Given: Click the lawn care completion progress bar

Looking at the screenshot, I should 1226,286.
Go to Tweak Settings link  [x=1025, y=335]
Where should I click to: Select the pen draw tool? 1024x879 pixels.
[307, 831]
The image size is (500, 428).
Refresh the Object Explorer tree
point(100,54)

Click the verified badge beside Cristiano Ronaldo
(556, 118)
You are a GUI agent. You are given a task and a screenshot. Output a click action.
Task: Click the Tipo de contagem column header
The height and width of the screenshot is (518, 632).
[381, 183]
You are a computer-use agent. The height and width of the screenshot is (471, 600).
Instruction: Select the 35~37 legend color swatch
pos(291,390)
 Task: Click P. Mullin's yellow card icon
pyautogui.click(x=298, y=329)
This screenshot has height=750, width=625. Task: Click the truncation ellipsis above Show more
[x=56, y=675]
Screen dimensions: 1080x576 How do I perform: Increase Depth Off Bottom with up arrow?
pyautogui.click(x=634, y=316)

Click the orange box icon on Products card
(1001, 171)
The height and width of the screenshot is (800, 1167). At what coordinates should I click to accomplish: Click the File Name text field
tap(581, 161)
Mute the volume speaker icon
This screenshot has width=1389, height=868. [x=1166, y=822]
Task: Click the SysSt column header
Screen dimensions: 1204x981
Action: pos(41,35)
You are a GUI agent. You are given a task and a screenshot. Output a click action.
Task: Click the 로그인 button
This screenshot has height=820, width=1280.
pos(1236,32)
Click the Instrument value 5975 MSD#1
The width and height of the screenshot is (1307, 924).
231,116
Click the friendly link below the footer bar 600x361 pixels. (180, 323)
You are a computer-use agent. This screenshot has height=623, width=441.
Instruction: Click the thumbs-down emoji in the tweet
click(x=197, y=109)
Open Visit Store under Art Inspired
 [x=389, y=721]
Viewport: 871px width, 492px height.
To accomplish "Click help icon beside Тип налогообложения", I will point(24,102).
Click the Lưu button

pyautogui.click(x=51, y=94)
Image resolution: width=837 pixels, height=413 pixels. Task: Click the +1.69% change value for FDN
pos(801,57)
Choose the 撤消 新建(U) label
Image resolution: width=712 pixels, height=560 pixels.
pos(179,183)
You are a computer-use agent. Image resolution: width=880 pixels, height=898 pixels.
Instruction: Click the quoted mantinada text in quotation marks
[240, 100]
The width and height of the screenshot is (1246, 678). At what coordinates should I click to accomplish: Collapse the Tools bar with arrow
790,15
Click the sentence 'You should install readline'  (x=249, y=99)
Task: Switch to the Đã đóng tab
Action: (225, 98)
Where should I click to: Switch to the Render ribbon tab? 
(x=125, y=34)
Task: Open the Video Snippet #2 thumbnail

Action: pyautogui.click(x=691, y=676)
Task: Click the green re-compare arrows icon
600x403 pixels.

:::

● **WHAT THE TASK REQUIRES**
Please transcribe the data shown above in full, exactly as it stands.

● **TASK SOLUTION**
Given: Click the lawn care completion progress bar

Looking at the screenshot, I should 1226,286.
Go to Tweak Settings link  [x=1025, y=335]
Where should I click to: Select the pen draw tool? 1024x879 pixels.
[307, 831]
The image size is (500, 428).
Refresh the Object Explorer tree
point(100,54)

Click the verified badge beside Cristiano Ronaldo
(556, 118)
You are a GUI agent. You are given a task and a screenshot. Output a click action.
Task: Click the Tipo de contagem column header
The height and width of the screenshot is (518, 632).
[381, 183]
You are a computer-use agent. The height and width of the screenshot is (471, 600).
Instruction: Select the 35~37 legend color swatch
pos(291,390)
 Task: Click P. Mullin's yellow card icon
pyautogui.click(x=298, y=329)
This screenshot has height=750, width=625. Task: Click the truncation ellipsis above Show more
[x=56, y=675]
Screen dimensions: 1080x576 How do I perform: Increase Depth Off Bottom with up arrow?
pyautogui.click(x=634, y=316)

Click the orange box icon on Products card
(1001, 171)
The height and width of the screenshot is (800, 1167). At what coordinates should I click to accomplish: Click the File Name text field
tap(581, 161)
Mute the volume speaker icon
This screenshot has width=1389, height=868. [x=1166, y=822]
Task: Click the SysSt column header
Screen dimensions: 1204x981
Action: pos(41,35)
You are a GUI agent. You are given a task and a screenshot. Output a click action.
Task: Click the 로그인 button
This screenshot has height=820, width=1280.
pos(1236,32)
Click the Instrument value 5975 MSD#1
The width and height of the screenshot is (1307, 924).
231,116
Click the friendly link below the footer bar 600x361 pixels. (180, 323)
You are a computer-use agent. This screenshot has height=623, width=441.
Instruction: Click the thumbs-down emoji in the tweet
click(x=197, y=109)
Open Visit Store under Art Inspired
 [x=389, y=721]
Viewport: 871px width, 492px height.
To accomplish "Click help icon beside Тип налогообложения", I will point(24,102).
Click the Lưu button

pyautogui.click(x=51, y=94)
Image resolution: width=837 pixels, height=413 pixels. Task: Click the +1.69% change value for FDN
pos(801,57)
Choose the 撤消 新建(U) label
Image resolution: width=712 pixels, height=560 pixels.
pos(179,183)
You are a computer-use agent. Image resolution: width=880 pixels, height=898 pixels.
Instruction: Click the quoted mantinada text in quotation marks
[240, 100]
The width and height of the screenshot is (1246, 678). At what coordinates should I click to accomplish: Collapse the Tools bar with arrow
790,15
Click the sentence 'You should install readline'  (x=249, y=99)
Task: Switch to the Đã đóng tab
Action: (225, 98)
Where should I click to: Switch to the Render ribbon tab? 
(x=125, y=34)
Task: Open the Video Snippet #2 thumbnail

Action: pyautogui.click(x=691, y=676)
Task: Click the green re-compare arrows icon
600x403 pixels.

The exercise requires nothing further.